Comparison of the Day: BMI/Mortality J-Curve

My new favorite term from epidemiology: J-Curve.

There’s a lot of things that increase your mortality in a more-or-less linear way. The more you smoke, the greater your all-cause mortality risk, for example. This isn’t to say you increase your chance of death by 100% moving from one pack a day to two. But on average, your mortality goes up for each additional cigarette you smoke a day. Ten cigarettes is not going to be better for you than five, ever.

Some things, though, don’t work like that. It’s harmful to be overweight, but it’s harmful to be underweight too. Some studies claim alcohol is like this — having no alcohol correlates with a higher mortality than having a drink or two a day, but once you get past a drink or two a day mortality climbs again. The curve is shaped like a “J”, hence the name.

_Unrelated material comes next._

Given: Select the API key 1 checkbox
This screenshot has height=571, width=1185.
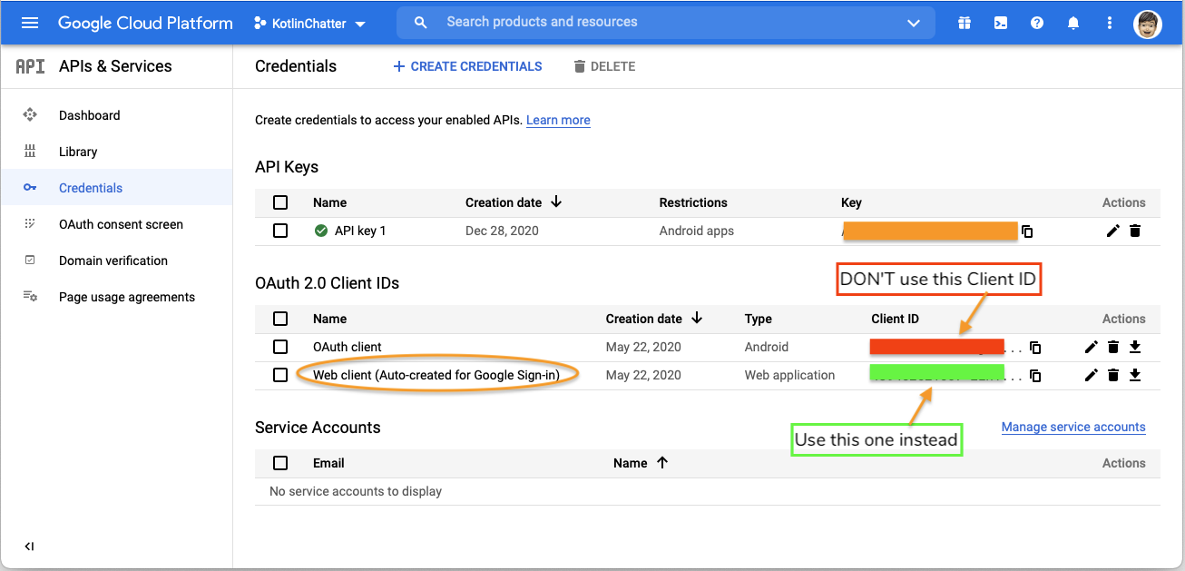Looking at the screenshot, I should (280, 231).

Understanding that things can work this way is important. Vitamin E deficiencies have been correlated with increased cancer mortality, so a lot of people take vitamin E supplements, assuming it’s a linear relationship. But vitamin E supplements have been correlated with increased cancer risk.

Likewise, a lot of health gurus today will point to the harmful effects of over-consumption of sugar, gluten, or dairy (or heck, even fat/oils), and act as though this proves elimination of this thing will dramatically increase your health. It might — if it is a linear relationship. But if it’s a J-curve, you could end up doing as much harm as good.